Exercise instructions :: For the string "icon", report how many lines in the records below contain it, and nothing more.

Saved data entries
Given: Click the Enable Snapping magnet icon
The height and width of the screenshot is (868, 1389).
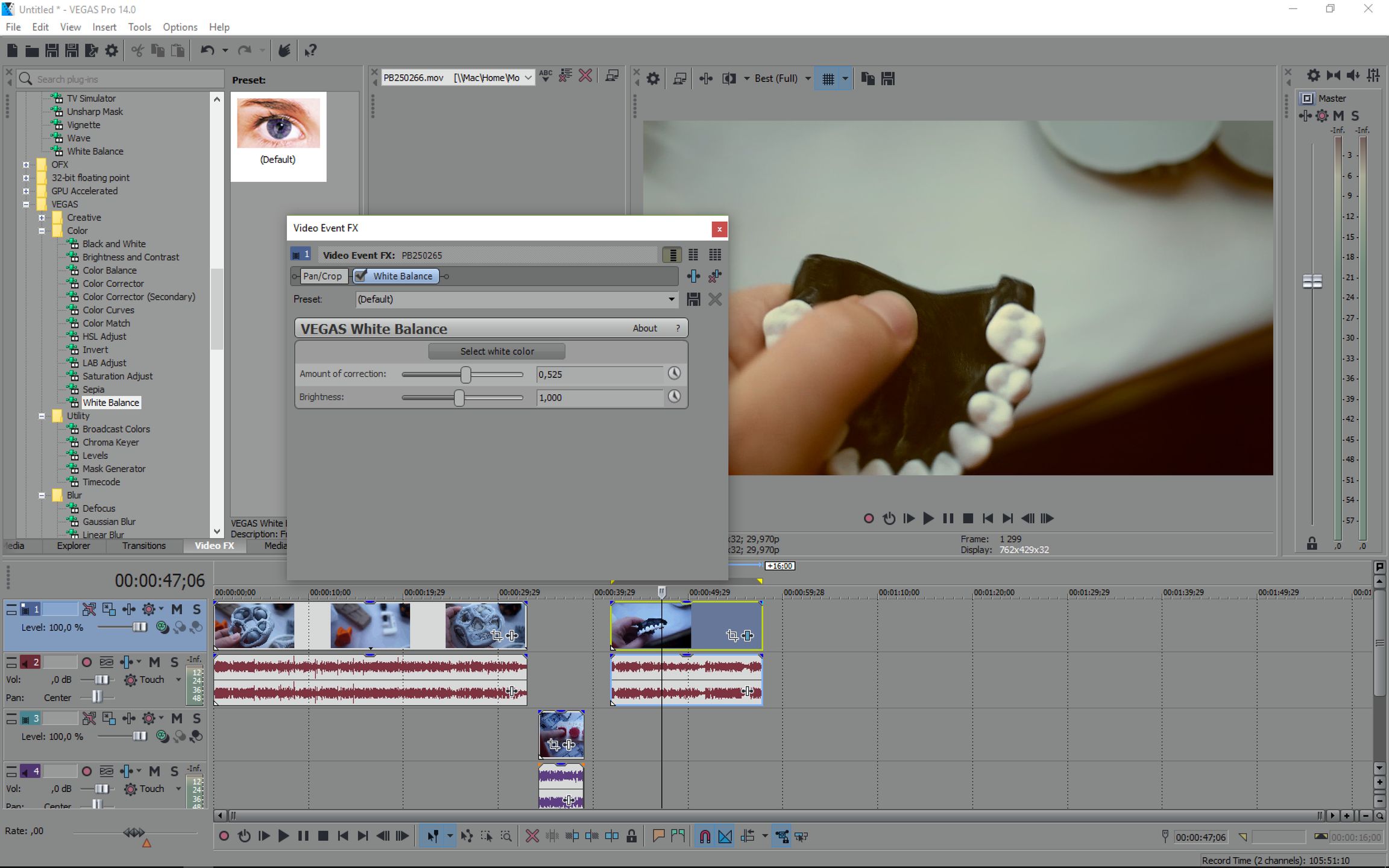Looking at the screenshot, I should [x=704, y=836].
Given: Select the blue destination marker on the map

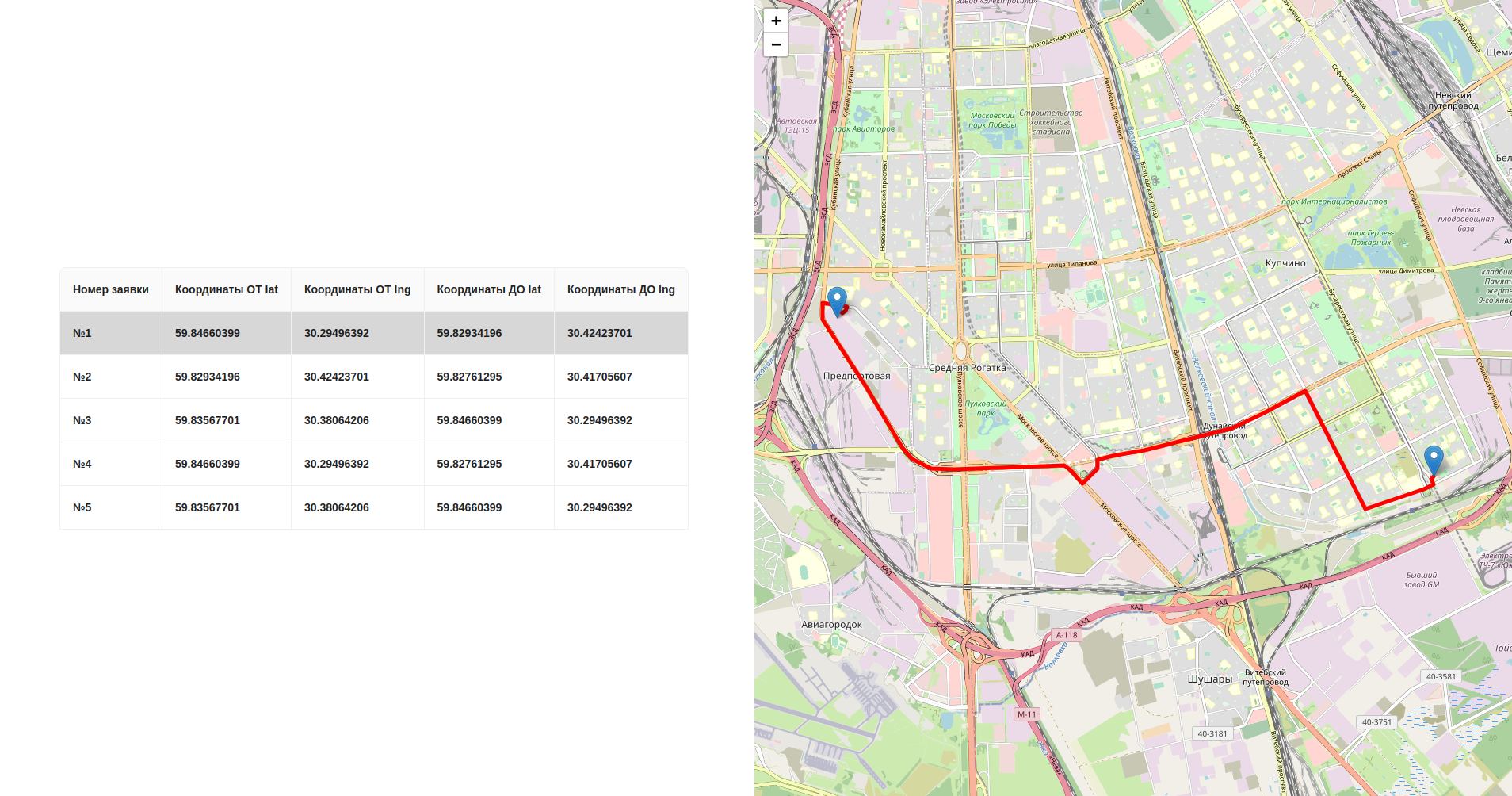Looking at the screenshot, I should pyautogui.click(x=1434, y=458).
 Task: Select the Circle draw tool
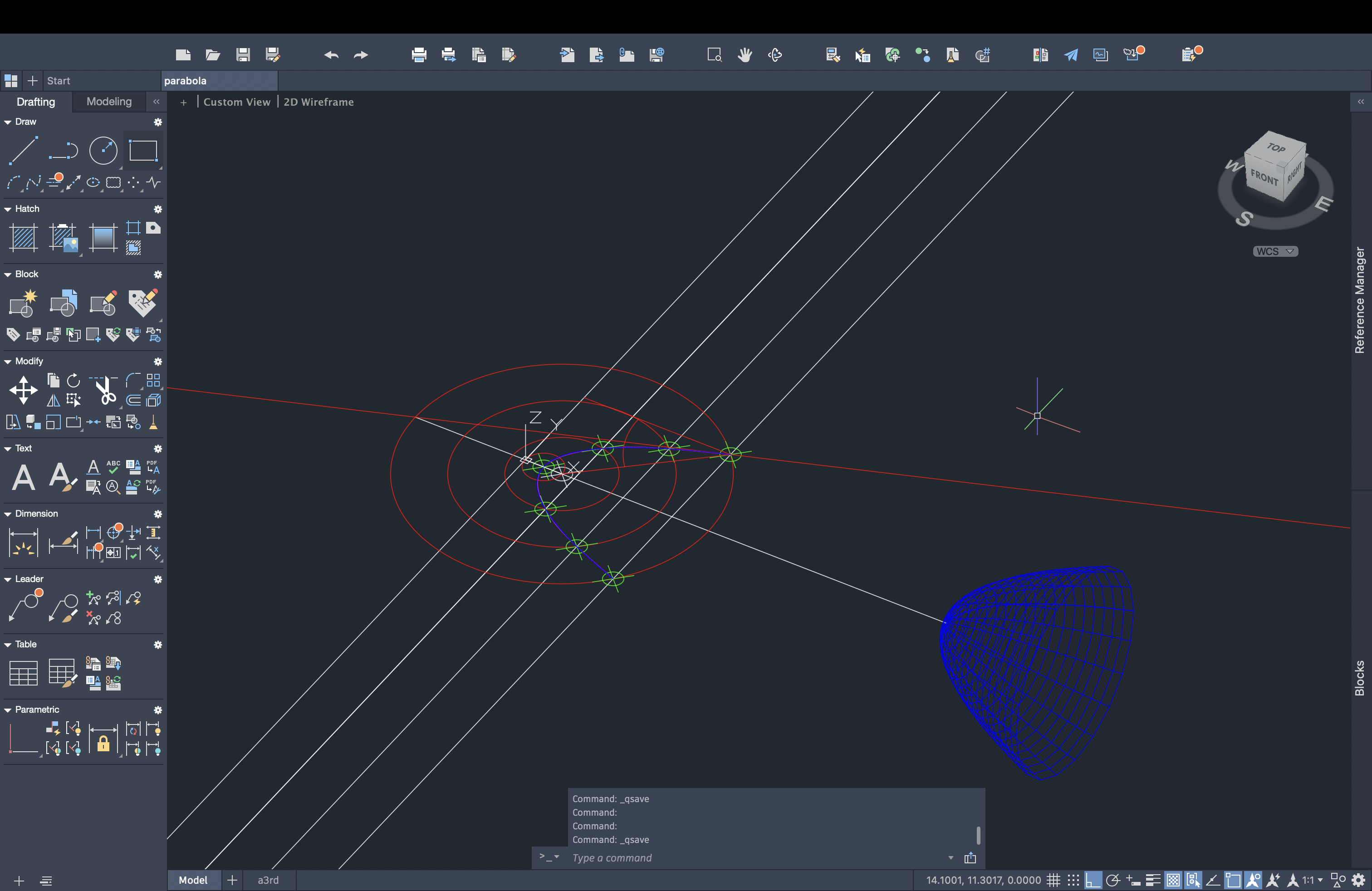click(103, 151)
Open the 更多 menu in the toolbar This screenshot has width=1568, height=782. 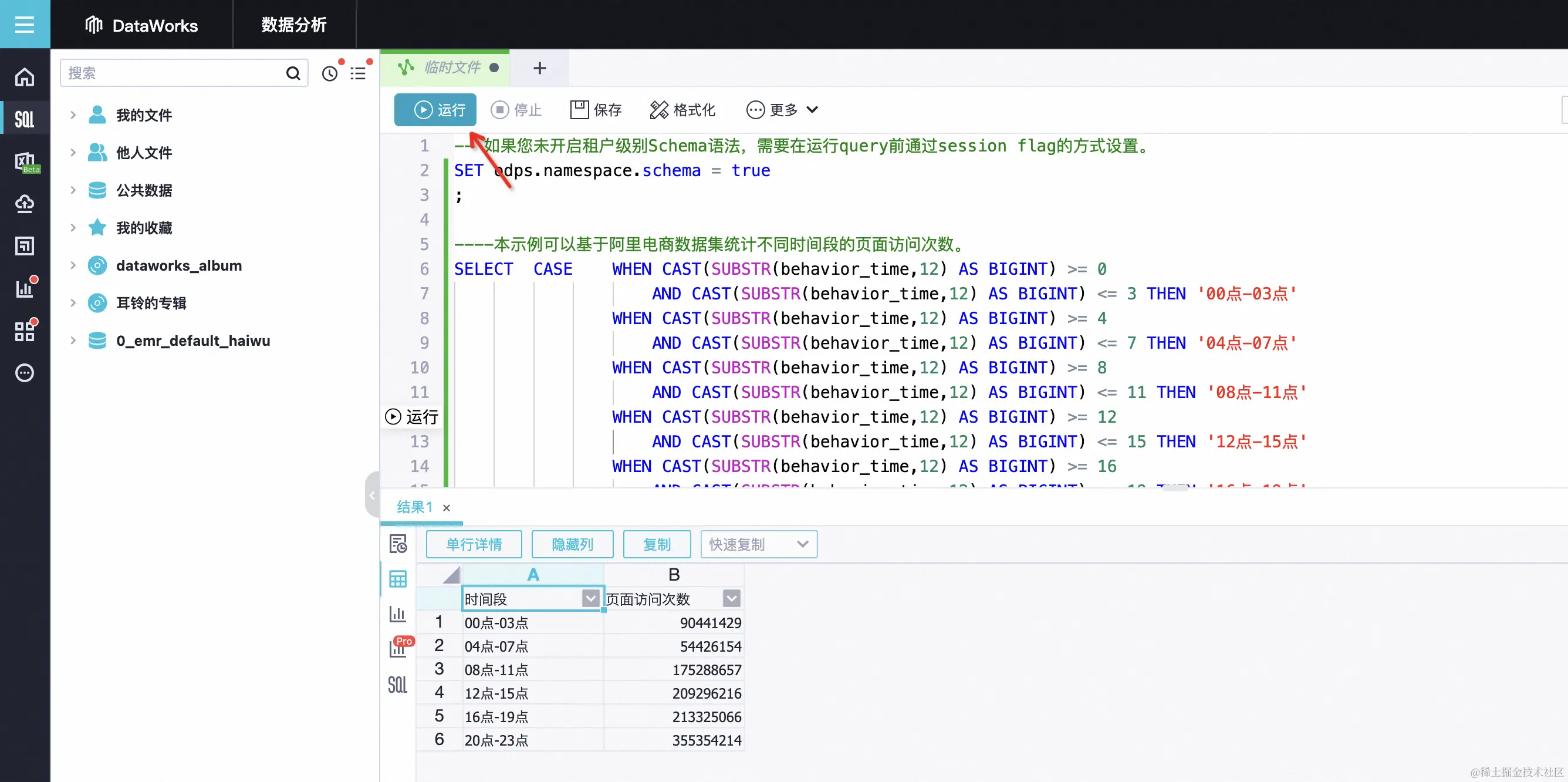point(782,110)
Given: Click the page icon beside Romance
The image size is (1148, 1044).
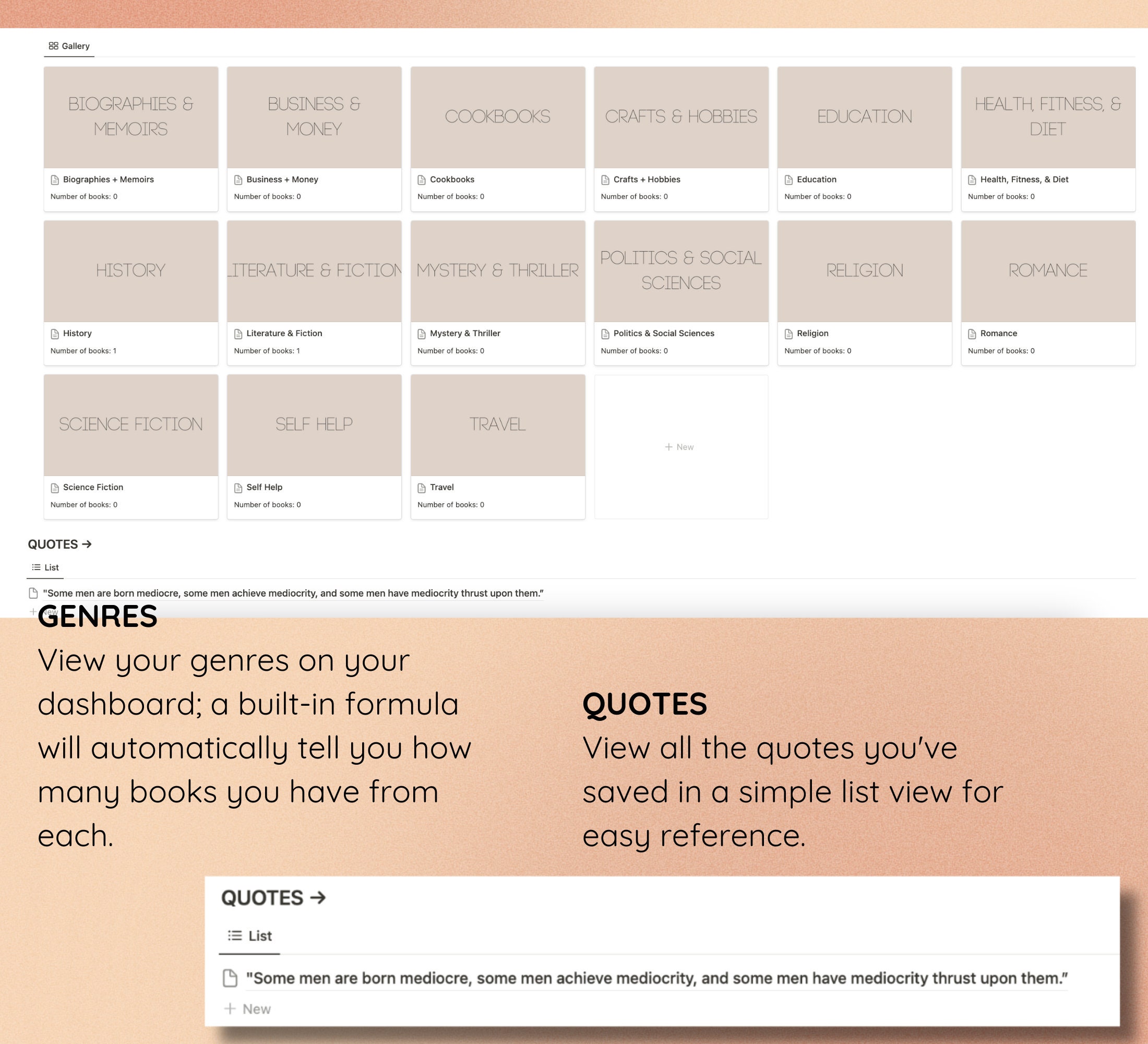Looking at the screenshot, I should click(973, 333).
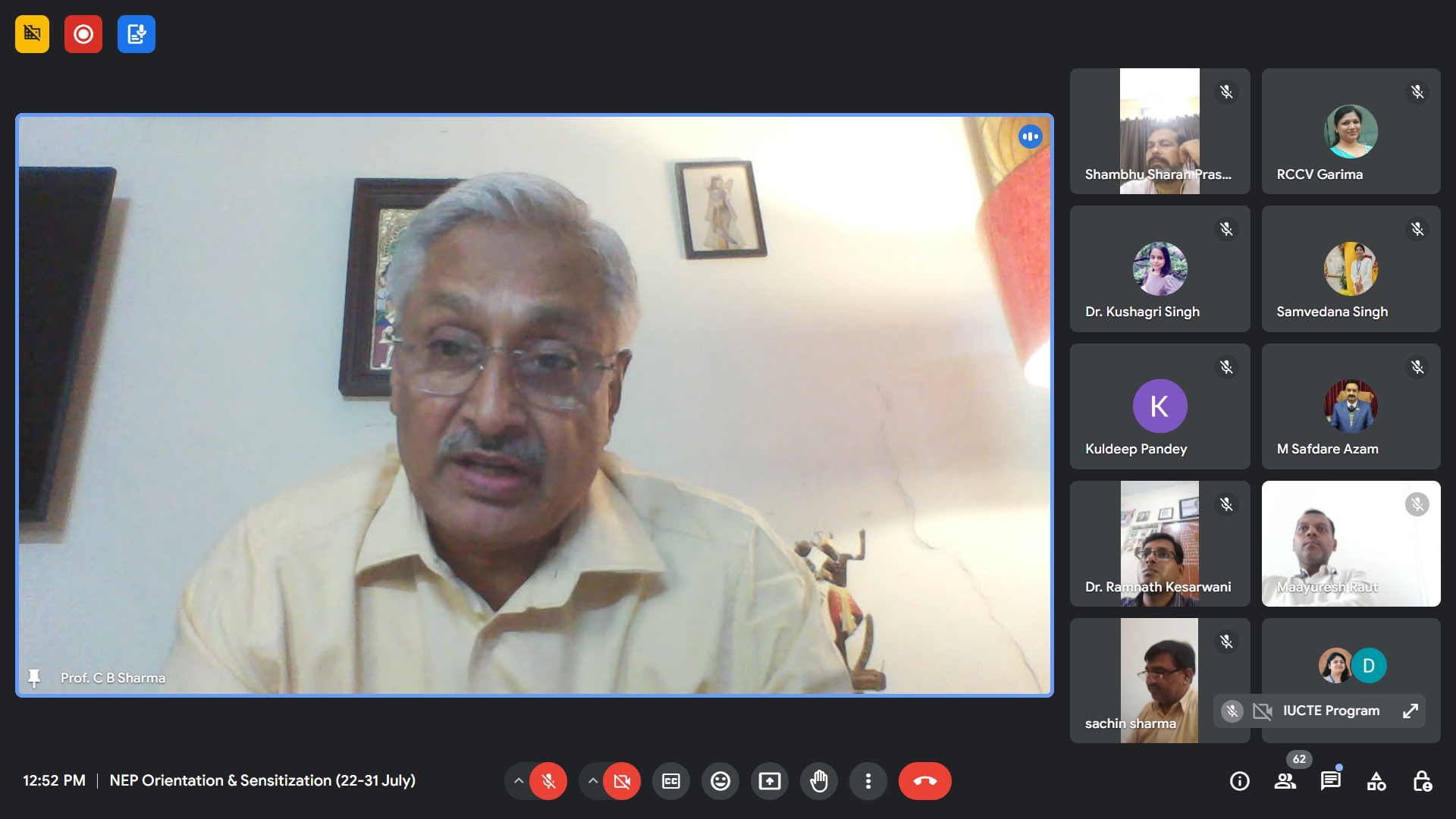Leave call with red hang-up button
This screenshot has height=819, width=1456.
click(924, 781)
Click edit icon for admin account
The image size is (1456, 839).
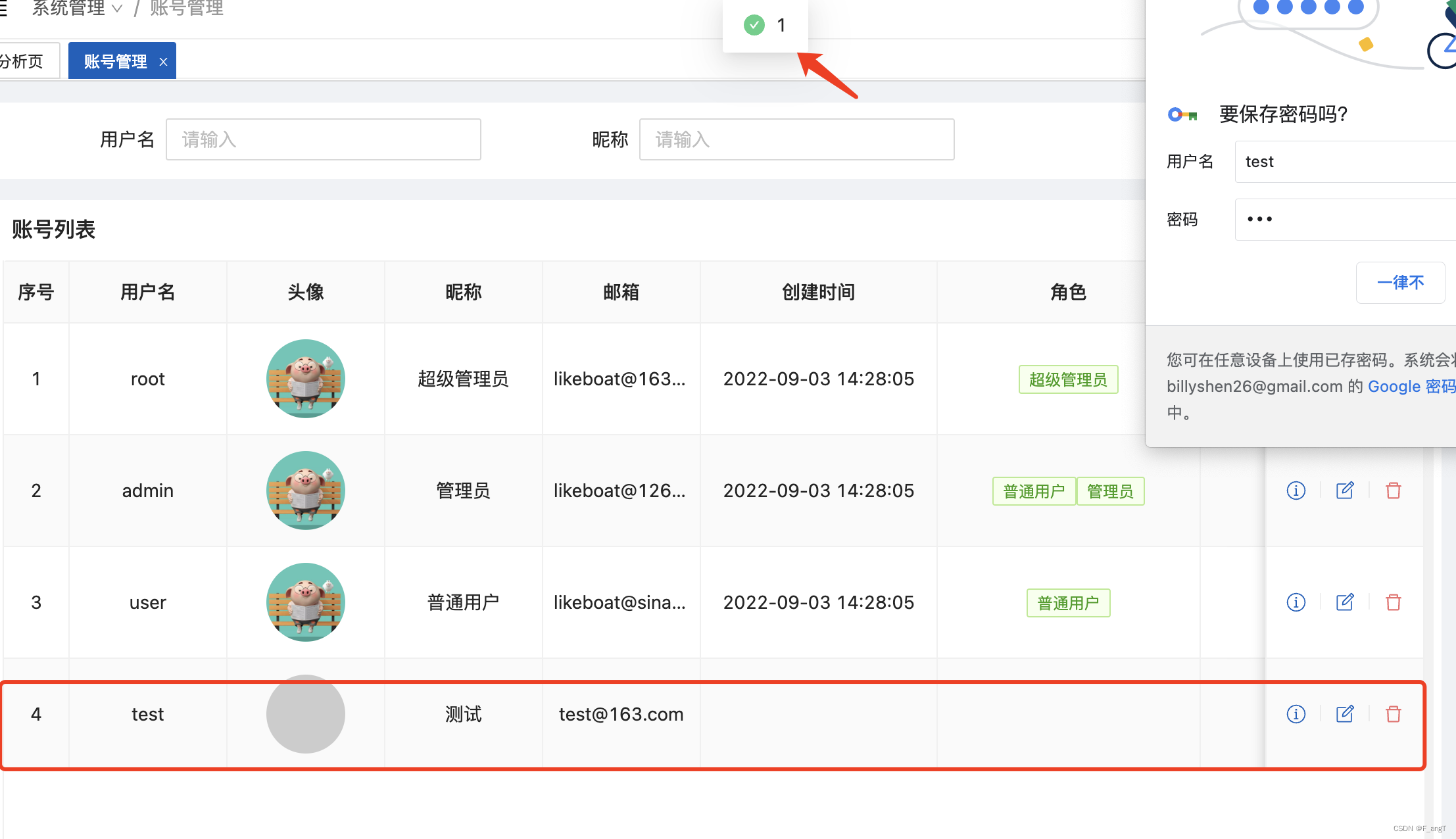(1345, 491)
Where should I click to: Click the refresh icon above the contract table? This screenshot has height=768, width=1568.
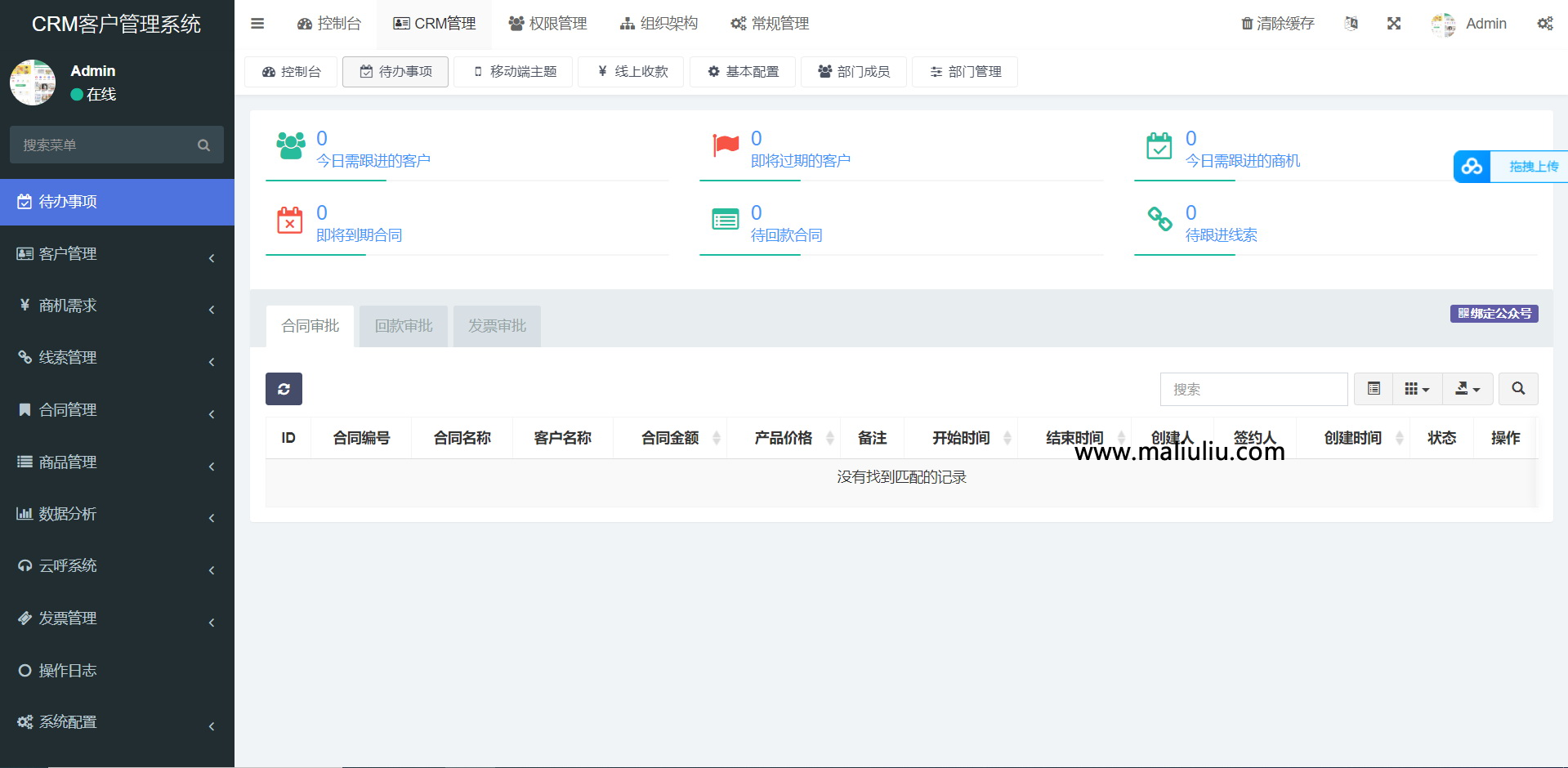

Expected answer :: 4